Le rôle physiologique de FGF23 dans la régulation de l’homéostasie du phosphate est encore en cours d’investigation. Le FGF23 est produit dans plusieurs types de tissus, notamment le cœur, le foie, la thyroïde/parathyroïde, l’intestin grêle et le tissu osseux. La source du FGF23 circulant n’a pas été établie de manière concluante ; cependant, l’expression la plus élevée de l’ARNm du FGF23 chez la souris se trouve dans les os. La production de FGF23 par les ostéoblastes est stimulée par la 1,25 vitamine D. Inversement, les personnes atteintes de rachitisme hypophosphatémique lié à l’X présentent des taux de 1,25 vitamine D déprimés de manière inappropriée en raison de la suppression de l’activité de la 1-alpha hydroxylase médiée par le FGF23.

Des études menées chez des patients atteints de maladie rénale chronique et d’insuffisance rénale terminale ont révélé que les taux de FGF23 augmentaient avec la diminution des taux de clairance de la créatinine et l’augmentation des taux de phosphore plasmatique,bien avant que des élévations des taux sériques de PTH ne soient détectées. Klotho, une protéine transmembranaire synthétisée dans le rein (principalement dans le néphron distal), est un cofacteur essentiel pour les effets du FGF23 sur les cellules du tubule proximal rénal. L’inactivation ou la délétion de l’expression de Klotho entraîne une hyperphosphatémie et un vieillissement accéléré.

La relation entre ces 2 fonctions de Klotho reste inconnue. Cependant, Klotho a des effets antioxydants, antifibrotiques et pro-survivants démontrables dans tout l’organisme.
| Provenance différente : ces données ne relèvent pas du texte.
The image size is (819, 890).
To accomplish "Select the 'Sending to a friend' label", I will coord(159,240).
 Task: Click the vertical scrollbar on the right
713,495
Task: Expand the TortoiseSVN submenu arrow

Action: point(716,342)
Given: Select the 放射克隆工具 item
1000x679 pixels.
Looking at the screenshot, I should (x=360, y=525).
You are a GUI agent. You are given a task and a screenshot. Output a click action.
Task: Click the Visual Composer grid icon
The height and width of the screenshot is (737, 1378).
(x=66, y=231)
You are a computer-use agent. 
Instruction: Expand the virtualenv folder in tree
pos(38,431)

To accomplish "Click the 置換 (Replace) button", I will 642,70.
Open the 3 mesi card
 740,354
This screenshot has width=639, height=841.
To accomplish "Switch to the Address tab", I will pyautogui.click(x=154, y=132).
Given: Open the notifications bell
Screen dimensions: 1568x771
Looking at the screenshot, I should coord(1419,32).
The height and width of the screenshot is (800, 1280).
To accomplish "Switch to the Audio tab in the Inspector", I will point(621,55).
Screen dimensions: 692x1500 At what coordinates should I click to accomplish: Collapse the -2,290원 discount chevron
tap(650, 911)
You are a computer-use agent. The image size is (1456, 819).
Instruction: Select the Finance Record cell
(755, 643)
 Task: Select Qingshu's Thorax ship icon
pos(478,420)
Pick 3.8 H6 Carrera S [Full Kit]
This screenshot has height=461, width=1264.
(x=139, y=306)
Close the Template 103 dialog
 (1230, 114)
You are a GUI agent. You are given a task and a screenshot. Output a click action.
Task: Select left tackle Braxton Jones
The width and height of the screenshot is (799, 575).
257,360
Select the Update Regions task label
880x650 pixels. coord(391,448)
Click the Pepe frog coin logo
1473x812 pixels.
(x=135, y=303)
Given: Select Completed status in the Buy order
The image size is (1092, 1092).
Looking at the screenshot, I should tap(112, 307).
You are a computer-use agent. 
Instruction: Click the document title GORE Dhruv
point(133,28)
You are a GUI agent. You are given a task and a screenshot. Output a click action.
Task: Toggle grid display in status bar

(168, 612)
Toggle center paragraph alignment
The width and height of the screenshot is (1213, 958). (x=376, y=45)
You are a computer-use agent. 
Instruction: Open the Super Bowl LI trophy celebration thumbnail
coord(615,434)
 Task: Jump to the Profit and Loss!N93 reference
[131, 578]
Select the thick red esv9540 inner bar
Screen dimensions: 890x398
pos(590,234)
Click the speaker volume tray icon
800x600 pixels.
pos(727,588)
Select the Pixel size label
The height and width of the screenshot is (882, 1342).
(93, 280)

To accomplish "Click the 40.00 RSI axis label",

Une étude a également démontré que les niveaux de FGF23 diminuaient rapidement après une transplantation rénale, suggérant que le FGF23 est éliminé par le rein. Ainsi, le FGF23 résiduel pourrait contribuer à l’hypophosphatémie fréquemment observée chez les patients post-transplantation. Chez les jeunes hommes sains sans maladie rénale, l’apport de phosphate n’a pas augmenté de manière significative les niveaux de FGF23, ce qui suggère que le FGF23 pourrait ne pas jouer un rôle dans l’homéostasie aiguë du phosphate.

Une autre famille de facteurs régulant le phosphate est celle des stanniocalcines (STC1 et STC2). Chez les poissons, où elle a été décrite pour la première fois, la STC1 inhibe l’entrée du calcium dans l’organisme par les branchies et les intestins. Toutefois, chez les mammifères, la STC1 stimule la réabsorption du phosphate dans l’intestin grêle et les tubules proximaux rénaux et la STC2 inhibe l’activité promotrice du cotransporteur du phosphate de sodium de type 2, tandis que les effets sur l’homéostasie du calcium sont de moindre ampleur. On sait très peu de choses sur la signification clinique de ces agents régulateurs des minéraux nouvellement décrits ou sur les interactions potentielles soit avec l’axe PTH-vitamine D, soit avec le système phosphatonine-PHEX.